Film review: 'Storks' is a weird, wacky bundle of joy

This image released by Warner Bros. Pictures shows characters Tulip, voiced by Katie Crown, left, and Junior, voiced by Andy Samberg, in a scene from "Storks."
This image released by Warner Bros. Pictures shows characters Tulip, voiced by Katie Crown, left, and Junior, voiced by Andy Samberg, in a scene from "Storks."

'Storks'

Rating: PG for "mild action and some thematic elements." Running time: 86 minutes.

The question of "Where do babies come from?" has been answered, throughout movie history, with some unsavory characters. In the case of "Rosemary's Baby," a demonic neighbor was to blame. In "Knocked Up," it was Seth Rogen's doing. The truth can hurt.

But evading the query has its own lineage, too, and in "Storks," the cop-out answer - one I suspect most toddlers don't even buy - has been given the full animated movie treatment. "Storks," at least, has the sense to tweak the old myth (the folklore of baby-delivering storks goes back before Hans Christian Anderson and runs all the way to "Dumbo") and imagine the large birds more like Amazon delivery drones.

The storks, from their remote island enclave, have given up the baby business to embrace the more lucrative line of online sales.
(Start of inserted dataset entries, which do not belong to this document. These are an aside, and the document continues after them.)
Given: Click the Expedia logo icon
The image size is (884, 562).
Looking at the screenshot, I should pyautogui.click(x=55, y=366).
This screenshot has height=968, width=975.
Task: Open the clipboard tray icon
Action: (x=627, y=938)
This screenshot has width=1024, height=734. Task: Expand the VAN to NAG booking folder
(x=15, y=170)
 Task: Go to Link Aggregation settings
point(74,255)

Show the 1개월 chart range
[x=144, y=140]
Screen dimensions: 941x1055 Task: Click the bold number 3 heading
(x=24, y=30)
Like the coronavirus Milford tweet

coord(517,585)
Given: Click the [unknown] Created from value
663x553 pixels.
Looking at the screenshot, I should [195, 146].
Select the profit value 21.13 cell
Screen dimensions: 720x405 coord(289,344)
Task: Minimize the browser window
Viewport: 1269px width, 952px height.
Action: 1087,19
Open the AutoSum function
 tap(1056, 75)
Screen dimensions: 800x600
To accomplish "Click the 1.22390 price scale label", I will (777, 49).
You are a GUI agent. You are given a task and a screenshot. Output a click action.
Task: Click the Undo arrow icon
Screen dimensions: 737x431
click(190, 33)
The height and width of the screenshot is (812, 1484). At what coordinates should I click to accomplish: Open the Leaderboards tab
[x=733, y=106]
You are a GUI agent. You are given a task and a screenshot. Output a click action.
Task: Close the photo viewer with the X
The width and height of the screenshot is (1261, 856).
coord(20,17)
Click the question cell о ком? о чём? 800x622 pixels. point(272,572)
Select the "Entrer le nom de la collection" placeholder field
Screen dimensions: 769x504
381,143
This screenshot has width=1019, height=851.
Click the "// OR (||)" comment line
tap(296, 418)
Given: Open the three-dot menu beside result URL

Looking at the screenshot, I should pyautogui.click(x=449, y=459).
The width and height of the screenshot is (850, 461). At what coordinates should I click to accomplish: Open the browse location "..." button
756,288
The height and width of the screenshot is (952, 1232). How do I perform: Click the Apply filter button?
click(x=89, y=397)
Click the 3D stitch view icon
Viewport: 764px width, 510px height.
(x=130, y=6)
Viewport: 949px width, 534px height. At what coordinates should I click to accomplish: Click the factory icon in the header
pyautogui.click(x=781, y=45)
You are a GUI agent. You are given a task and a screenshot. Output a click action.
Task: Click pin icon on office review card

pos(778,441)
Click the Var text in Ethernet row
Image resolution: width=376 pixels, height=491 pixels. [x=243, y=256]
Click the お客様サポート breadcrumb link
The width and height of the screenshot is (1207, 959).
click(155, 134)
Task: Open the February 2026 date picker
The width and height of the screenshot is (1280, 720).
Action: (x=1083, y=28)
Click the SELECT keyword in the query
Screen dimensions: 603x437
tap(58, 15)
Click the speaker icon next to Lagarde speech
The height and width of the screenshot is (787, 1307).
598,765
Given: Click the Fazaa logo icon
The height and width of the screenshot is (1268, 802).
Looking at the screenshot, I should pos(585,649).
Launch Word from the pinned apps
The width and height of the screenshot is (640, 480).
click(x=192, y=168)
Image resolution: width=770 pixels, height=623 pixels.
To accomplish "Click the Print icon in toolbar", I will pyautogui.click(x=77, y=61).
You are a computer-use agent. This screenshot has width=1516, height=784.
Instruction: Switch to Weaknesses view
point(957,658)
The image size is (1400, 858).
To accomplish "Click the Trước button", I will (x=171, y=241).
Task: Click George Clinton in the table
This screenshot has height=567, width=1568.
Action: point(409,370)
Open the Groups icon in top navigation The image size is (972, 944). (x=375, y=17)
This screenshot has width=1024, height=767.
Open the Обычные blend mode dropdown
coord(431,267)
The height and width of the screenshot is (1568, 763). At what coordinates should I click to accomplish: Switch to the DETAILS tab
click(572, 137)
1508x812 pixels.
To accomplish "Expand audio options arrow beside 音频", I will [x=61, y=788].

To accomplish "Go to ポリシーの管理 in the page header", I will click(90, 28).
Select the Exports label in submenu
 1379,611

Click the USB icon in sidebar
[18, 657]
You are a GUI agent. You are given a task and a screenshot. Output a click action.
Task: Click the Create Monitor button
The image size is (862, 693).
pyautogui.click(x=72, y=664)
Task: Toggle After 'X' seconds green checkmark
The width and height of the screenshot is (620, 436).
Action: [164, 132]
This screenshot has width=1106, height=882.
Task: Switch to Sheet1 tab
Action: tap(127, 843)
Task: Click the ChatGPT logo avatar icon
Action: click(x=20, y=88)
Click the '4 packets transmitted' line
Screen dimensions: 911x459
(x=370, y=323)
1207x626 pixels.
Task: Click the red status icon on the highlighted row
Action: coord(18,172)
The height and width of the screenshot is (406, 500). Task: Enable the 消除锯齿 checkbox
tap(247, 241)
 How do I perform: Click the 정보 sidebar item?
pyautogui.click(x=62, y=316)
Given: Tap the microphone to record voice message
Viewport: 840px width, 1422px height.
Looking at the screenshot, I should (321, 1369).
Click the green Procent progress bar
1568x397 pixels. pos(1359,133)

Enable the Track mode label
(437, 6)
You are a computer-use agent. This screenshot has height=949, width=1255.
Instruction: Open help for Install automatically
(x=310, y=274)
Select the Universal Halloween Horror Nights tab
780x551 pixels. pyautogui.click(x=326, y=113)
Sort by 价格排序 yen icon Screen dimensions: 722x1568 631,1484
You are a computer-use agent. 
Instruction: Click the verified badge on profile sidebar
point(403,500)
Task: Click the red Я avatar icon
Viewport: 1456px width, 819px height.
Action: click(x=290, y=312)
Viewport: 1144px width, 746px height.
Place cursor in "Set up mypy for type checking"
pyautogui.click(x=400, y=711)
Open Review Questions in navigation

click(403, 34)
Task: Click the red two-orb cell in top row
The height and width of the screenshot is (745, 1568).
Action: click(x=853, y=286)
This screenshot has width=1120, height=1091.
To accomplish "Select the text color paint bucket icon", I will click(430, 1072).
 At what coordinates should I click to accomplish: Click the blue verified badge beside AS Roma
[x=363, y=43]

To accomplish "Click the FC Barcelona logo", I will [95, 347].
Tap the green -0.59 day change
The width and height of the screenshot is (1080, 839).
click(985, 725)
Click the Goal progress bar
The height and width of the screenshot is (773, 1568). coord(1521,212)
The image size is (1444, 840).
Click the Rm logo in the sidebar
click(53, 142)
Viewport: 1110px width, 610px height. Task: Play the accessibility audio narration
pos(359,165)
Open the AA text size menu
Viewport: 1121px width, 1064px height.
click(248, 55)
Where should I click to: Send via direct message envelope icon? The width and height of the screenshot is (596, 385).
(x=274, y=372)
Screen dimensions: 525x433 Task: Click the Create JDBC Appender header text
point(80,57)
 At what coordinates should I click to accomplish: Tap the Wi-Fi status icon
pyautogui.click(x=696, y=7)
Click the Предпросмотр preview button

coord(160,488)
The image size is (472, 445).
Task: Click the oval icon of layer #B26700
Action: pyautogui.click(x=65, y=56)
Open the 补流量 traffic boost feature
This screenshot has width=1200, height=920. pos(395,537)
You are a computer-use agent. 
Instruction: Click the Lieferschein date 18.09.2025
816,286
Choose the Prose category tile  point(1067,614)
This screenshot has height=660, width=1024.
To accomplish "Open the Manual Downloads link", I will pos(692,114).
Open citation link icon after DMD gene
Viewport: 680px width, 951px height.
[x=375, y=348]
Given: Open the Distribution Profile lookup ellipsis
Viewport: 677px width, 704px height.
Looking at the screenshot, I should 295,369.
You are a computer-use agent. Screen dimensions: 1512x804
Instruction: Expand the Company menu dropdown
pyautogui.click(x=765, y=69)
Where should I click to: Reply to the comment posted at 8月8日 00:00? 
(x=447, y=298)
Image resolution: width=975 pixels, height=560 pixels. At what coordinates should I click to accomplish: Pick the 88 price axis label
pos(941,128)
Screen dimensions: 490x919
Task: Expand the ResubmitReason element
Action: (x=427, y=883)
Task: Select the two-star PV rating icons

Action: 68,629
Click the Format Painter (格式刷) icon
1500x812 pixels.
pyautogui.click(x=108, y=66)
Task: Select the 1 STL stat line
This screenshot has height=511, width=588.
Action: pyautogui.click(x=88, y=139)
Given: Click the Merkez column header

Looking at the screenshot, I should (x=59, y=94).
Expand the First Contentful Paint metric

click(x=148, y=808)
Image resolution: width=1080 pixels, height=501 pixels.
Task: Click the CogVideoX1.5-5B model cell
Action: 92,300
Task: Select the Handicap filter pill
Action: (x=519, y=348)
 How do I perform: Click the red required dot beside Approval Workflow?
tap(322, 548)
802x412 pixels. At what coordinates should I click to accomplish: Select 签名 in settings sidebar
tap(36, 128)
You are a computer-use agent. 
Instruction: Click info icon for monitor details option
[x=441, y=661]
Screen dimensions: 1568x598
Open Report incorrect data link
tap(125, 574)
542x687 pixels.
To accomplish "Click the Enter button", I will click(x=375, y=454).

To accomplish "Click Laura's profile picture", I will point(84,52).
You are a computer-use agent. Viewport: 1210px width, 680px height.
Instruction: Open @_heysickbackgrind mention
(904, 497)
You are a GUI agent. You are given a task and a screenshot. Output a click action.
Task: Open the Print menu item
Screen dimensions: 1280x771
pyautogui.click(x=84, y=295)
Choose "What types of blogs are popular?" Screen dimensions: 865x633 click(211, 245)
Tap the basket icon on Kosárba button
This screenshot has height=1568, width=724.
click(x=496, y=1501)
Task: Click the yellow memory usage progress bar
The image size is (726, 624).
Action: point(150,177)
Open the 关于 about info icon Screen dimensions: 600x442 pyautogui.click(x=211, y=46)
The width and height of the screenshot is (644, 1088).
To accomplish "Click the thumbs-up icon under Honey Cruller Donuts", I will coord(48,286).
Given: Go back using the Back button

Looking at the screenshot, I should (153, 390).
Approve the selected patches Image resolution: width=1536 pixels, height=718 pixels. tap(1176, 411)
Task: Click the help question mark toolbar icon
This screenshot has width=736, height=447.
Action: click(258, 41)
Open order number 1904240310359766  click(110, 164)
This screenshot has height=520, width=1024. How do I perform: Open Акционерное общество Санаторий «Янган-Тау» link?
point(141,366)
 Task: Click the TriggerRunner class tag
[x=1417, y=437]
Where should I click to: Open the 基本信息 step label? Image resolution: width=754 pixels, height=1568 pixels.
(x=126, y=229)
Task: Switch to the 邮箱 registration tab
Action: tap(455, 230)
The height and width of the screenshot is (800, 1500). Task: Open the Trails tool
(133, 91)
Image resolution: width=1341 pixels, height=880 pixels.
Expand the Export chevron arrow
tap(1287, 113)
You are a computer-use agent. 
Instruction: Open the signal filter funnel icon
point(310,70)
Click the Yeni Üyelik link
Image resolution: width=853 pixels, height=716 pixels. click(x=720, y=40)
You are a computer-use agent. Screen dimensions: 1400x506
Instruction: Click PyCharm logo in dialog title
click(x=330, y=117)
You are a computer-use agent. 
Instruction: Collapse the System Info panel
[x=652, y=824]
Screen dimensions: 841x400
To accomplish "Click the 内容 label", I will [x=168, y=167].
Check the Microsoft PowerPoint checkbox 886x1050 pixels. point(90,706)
Now they deliver things like new cellphones to equally expectant customers, a flock right out of Jeff Bezos' own heart.

A cutthroat corporate environment has also replaced a more natural habitat. Junior (Andy Samberg) is a company bird devoted to pleasing his suit-clad CEO (Kelsey Grammer). But his promotion is jeopardized when he fails to carry out an order to fire the place's lone human worker, Tulip (Katie Crown), an orphan baby now grown and mostly wrecking the assembly lines.

You'd assume a movie about storks would inevitably be about parenting, but the film, directed by Nicholas Stoller and Doug Sweetland, is more about maintaining a work-family balance. Junior begins questioning his workplace allegiance while he and Tulip, having accidentally put the baby-making machinery back into action, desperately try to deliver a wished-for baby.

The baby request comes, by letter, from the lonely son (Anton Starkman) of an overworked realtor couple (Jennifer Aniston, Ty Burrell). In a nice touch, they work from home, a convenience that has nevertheless obliterated their home life. "We never stop" is their mantra, one countless parents today can surely easily identify with. Their boy taunts them: "I'll be in college in the blink of an eye."

If there was more inquiry into this part of "Storks," the film may have found its emotional core. But instead, the bumbling quest of Junior and Tulip takes precedent, as they elude things like a pack of baby-smitten wolves. (Their leaders are voiced by Keegan-Michael Key and Jordan Peele.)

Stoller, a comedy filmmaker ("Neighbors," ''Forgetting Sarah Marshall") making his animated debut, and Sweetland, a veteran Pixar animator, come from different worlds and the mix of humor and sentiment doesn't quite gel.

On the other hand, Samberg in bird-form is surprisingly true to Samberg the human. To a degree rare in animated movies, "Storks" has assimilated Samberg's comic sensibility in PG form. His Junior is goofy, self-deprecating and sweet, and says things like "Cool beans."

Executive produced by Phil Lord and Christopher Miller ("The LEGO Movie"), "Storks" has a lot of the ingredients for a playful, irreverent cartoon. One clever fight scene with penguins plays out in total quiet, so as not to wake the baby.

But the movie doesn't have enough to hang itself on; the premise is too flimsy and that old question of "Where babies come from?" remains oddly avoided, in even a child-friendly way. Kids, you're just going to have to look for answers elsewhere.